▸ Your instructions: Restate, word for word, each entry that follows, but skip its pictures.

Stored data entries
┌──

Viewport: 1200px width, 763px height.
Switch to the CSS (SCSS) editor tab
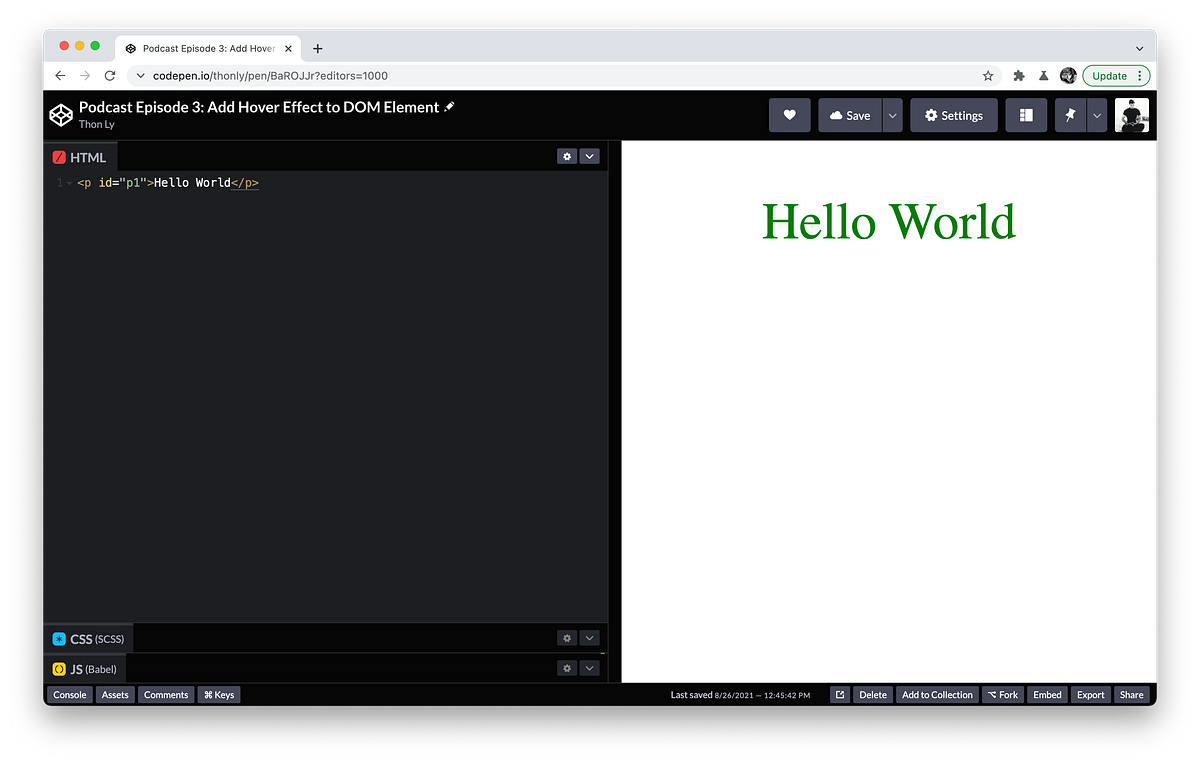(86, 638)
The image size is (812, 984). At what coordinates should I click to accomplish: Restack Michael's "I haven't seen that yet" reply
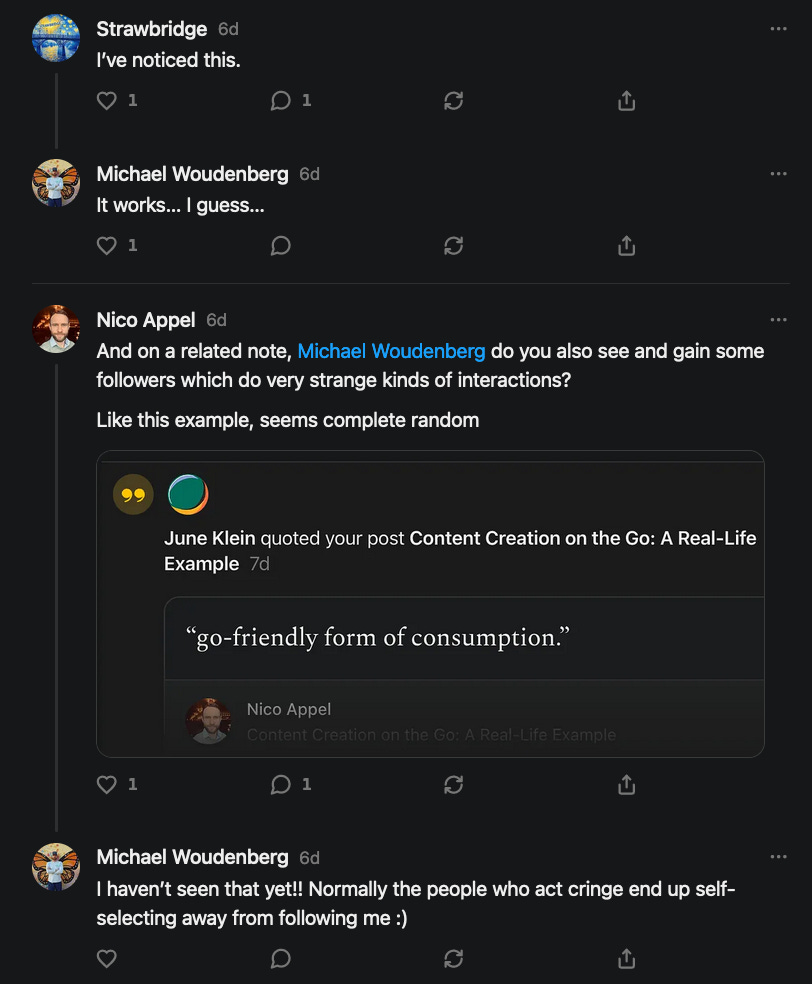pos(454,959)
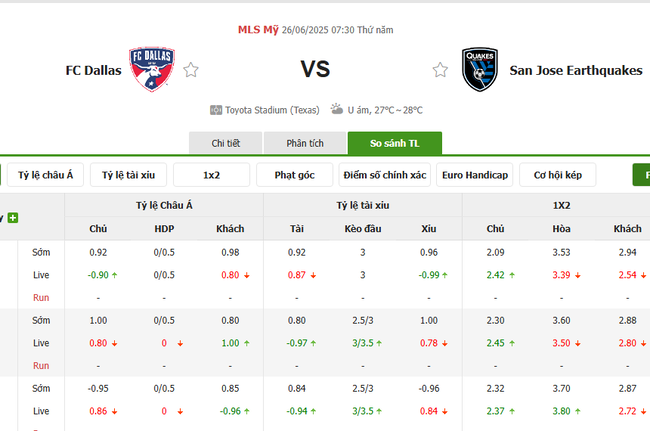Select the 1x2 odds filter button
Image resolution: width=650 pixels, height=431 pixels.
tap(212, 176)
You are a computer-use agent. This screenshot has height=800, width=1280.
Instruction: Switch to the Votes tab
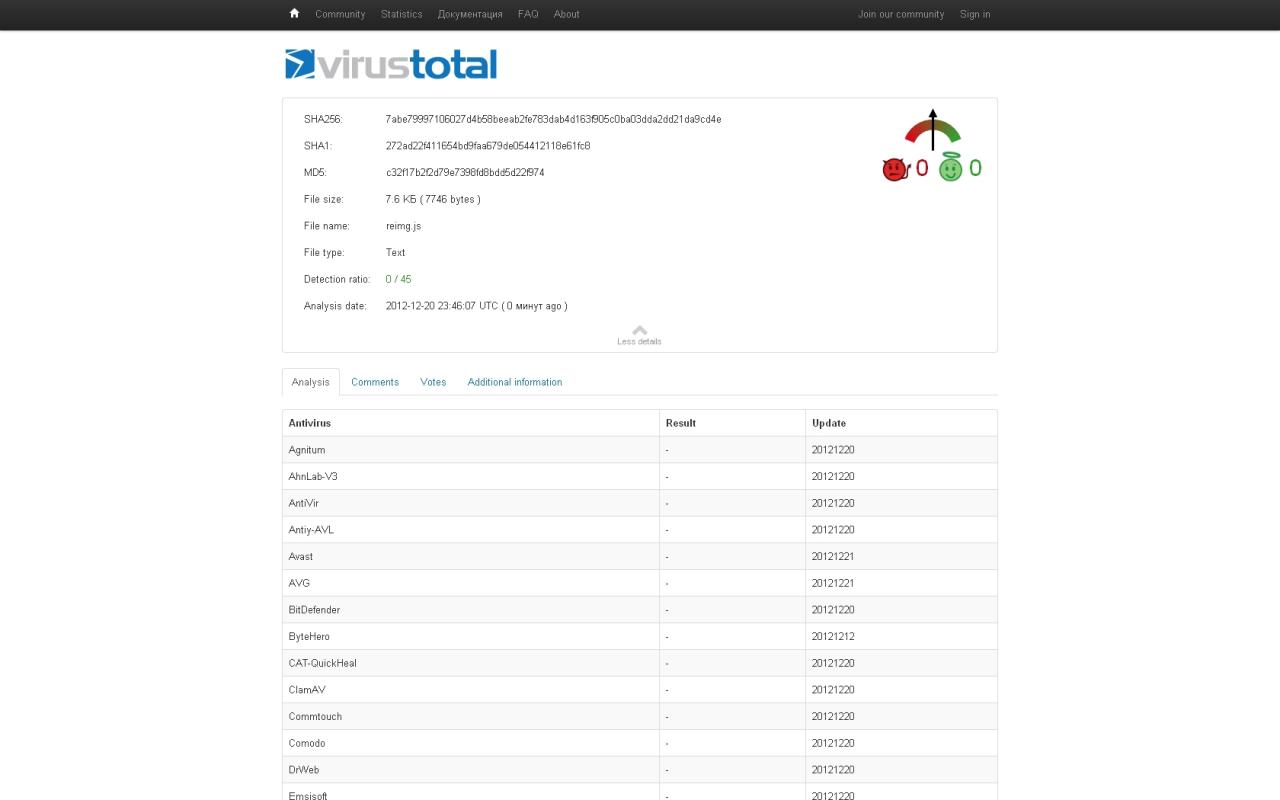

└──

▸ Result for this task:
Viewport: 1200px width, 763px height.
Switch to the CSS (SCSS) editor tab
(86, 638)
The image size is (812, 984). At what coordinates should I click to accomplish: Restack Michael's "I haven't seen that yet" reply
pos(454,959)
Select the 1x2 odds filter button
Image resolution: width=650 pixels, height=431 pixels.
tap(212, 176)
You are a computer-use agent. This screenshot has height=800, width=1280.
Instruction: Switch to the Votes tab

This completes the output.